March 2026
image by Drew Beamer
I am subletting a small one-bedroom apartment in Bed-Stuy, my first time living without roommates or a partner, when my father calls. He is going to be in Connecticut for his high-school reunion. On his drive home to Virginia, he would like to stop and spend the night with me. Is this okay?
Of course it is. He is my father.
“Feichang hao,” he replies, using the Mandarin expression for “very good.” He began studying Mandarin when I moved to Shanghai and has a goal of learning enough to read the original I Ching.
He has told me to expect him around two in the afternoon. The day of his planned arrival, I call him at one to get an update on his ETA. No answer. At two, I call him again. Still no answer. Three p.m., same thing. Four p.m., still no answer. At 4:30 p.m., my buzzer goes off.

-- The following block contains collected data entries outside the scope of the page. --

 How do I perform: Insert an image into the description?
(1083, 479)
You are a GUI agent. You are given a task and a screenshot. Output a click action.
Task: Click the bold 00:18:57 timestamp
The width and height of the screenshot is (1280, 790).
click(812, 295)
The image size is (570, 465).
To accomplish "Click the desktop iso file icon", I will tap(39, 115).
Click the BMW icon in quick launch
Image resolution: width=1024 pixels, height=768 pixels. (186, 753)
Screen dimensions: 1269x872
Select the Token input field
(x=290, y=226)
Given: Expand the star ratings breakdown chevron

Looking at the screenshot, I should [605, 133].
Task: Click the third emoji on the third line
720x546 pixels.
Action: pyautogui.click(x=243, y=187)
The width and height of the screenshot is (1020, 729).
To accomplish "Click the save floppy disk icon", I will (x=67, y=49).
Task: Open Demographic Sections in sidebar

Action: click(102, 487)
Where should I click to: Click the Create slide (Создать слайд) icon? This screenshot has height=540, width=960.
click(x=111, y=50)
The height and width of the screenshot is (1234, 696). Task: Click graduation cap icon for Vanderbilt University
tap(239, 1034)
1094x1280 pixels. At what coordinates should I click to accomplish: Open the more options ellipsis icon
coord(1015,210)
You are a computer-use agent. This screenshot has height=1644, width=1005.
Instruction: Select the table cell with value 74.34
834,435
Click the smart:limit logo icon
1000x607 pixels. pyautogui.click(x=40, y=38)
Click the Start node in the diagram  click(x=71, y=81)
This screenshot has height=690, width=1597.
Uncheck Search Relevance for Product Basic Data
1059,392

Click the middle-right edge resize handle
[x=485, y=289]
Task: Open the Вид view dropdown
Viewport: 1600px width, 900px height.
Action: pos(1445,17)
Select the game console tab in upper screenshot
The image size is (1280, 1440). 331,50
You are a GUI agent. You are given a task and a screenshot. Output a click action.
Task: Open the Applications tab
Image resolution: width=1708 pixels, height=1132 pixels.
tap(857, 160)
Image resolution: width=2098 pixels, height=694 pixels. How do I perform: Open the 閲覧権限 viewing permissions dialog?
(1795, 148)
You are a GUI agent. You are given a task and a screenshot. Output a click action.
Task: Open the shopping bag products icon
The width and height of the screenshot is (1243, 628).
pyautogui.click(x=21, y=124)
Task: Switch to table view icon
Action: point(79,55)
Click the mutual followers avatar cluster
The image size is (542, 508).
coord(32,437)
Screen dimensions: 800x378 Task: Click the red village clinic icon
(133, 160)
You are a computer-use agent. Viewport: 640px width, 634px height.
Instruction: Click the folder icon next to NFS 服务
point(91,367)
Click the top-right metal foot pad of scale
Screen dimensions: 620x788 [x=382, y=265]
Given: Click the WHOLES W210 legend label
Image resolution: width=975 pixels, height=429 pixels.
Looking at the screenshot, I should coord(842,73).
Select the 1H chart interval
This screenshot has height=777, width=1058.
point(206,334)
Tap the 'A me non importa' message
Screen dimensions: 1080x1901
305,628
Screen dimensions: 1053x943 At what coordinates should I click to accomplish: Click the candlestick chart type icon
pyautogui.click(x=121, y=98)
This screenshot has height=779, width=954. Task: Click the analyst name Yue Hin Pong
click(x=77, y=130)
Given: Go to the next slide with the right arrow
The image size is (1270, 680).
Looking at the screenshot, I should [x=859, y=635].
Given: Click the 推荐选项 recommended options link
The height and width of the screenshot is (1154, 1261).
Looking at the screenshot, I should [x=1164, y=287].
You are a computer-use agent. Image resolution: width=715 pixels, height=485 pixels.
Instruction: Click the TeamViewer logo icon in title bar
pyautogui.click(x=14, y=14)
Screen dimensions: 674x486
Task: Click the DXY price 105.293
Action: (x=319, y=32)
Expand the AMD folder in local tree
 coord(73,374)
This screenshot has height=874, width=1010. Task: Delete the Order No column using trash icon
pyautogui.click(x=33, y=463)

I go down to the entrance of my apartment building and find my father standing on the stoop. He is wearing jeans and a cowboy hat. His long-sleeved Oxford shirt is damp with perspiration.
Upon hearing the door click open, he turns his gaze from the street to me. We don’t look particularly alike, but we do have the same wiry eyebrows. Mine are tamed through monthly threading appointments while his emerge over his glasses—the hairs curly and pointing in different directions. At seventy-three, he has shrunk a bit. I am 5’9”, and when I hug him hello, I notice we are almost the same height.
Pulling away from the hug, I ask what happened.
“Oh,” he shrugs. “My phone died and I forgot my charger, so I had to feel my way here,” he explains.